ビジネスの世界でも、これはよくあることだと思います。私自身もそうです。根拠のない自信というか、自分の知らない世界があることを「知らない」ということの恐ろしさに、気づいていない時代というものが、誰にもある、ということだと思います。(一言で言うと、「若気の至り」です)。
そして、もう一つの学びは、知りすぎると逆に判断できない、ということです。
シュターデン提督は、経験はそこそこで、艦隊戦の知識は豊富です(恐らく、帝国軍の中で一番だと思います)。そして、「(疾風ウォルフなのに)敵が動かない」→「何か策略がある(可能性が多すぎて決めきれない)」→「都合のよい通信が傍受できた」→「何か策略がある(やっぱり見極めきれない)」と、知識が豊富であることが逆に仇になり、選択肢が豊富に浮かびすぎて、決断できませんでした。最終決断ができたのは、皮肉にも、ヒルデスハイム伯爵が自身の浅はかな考えを押し付けてきたからです。

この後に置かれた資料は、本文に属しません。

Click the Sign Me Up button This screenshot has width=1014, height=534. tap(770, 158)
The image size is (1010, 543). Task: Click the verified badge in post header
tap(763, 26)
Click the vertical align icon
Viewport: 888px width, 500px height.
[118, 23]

そう考えると、この二人、実はひとつ間違えると理想の組み合わせだったかもしれません。メルカッツ総司令官の副官シュナイダーは、彼らを「現実感覚に欠けるシュターデン提督と血気にはやるヒルデスハイム伯」と酷評していますが、もしシュターデンが理論重視であっても手堅い作戦案をいくつか立て切ることができて、ヒルデスハイムが実行を後押し出来ていたら、どうなっていたか。戦術面の巧拙がありすぎるため、貴族連合軍が勝ち切ることはなかったでしょうけど、もしかしたら善戦していたかもしれません。